For some reason, my friend and I thought this was fucking great. Plus, if you chose to keep the photo, Pedro would add, "That's great. We'll add it to our...photo album!". FUCKING GREAT. Mind you, the pause I made sure to include there was indeed a part of the line. He also had a wonderfully homosexually-oriented voice. It'd be great if the ownerman of this sitemachine could find sound bytes from this game but I kind of doubt it. Anyway, Jebus knows I ain't doing it.

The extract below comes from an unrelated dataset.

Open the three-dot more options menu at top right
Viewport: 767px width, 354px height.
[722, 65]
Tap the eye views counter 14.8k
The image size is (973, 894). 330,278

Oddly enough, I still think this is funny. My friend and I still quote this on occasion (before you ask, yes, women do not speak to us) and just think it's funny, funny stuff. Wow, I've got nothing more to say on this. I am realizing even more how pathetic it sounds now. I'm sorry. This review is too long.

NOW MORE, WOO! A long, long time later, I noticed some brand of cereal was offering free CDs of crappy, old games that nobody wanted packaged with the cereal by way of being strapped to the front of the box with plastic. One of these games was a PC version of Amazon Trail...either 3rd or 4th edition…I am unsure which. "OH BOY, JOHNNY!" thought I and I purchased this cereal straight away. Oh how sad I was. The whole point in playing the game, the cheesy little digitized Pedro sound bytes, was replaced with full motion video of a fat, Mexican guy talking. The clips had to load up for a bit every time they came up (which was pretty much any time I did anything) as every computer I own appears to have the logic that if something is older it should be even more trying on the system's resources than newer software. This loading allowed me the opportunity to see the guy's face paused for a bit before he had the opportunity to open his yam and I swear he looked so pissed and depressed each time but then the movement would begin and it was all smiles and "HAHA! PEDRO GAVE YOU SYPHILIS!" but that's besides the point.

When it came down to it (woah, are you really still here?), I found this full motion Mexican man quite a bit less entertaining than the sound bytes o' fun I had so enjoyed from the (supposedly) original Amazon Trail. Mecc (or whoever the hell owns the series now) had robbed me of my joy and childhood (I think they did this somehow, don't ask me) and I was left with this fat, violent, Mexican guy talking shit to me. In addition, the game later on fucked up and somehow made the sound on my computer completely stop working for quite some time. I am not kidding. Damn you Amazon Trail. You hurt me...deeply. By the way, I'm pretty sure I never made it through the trail...in case you were dying to know or something.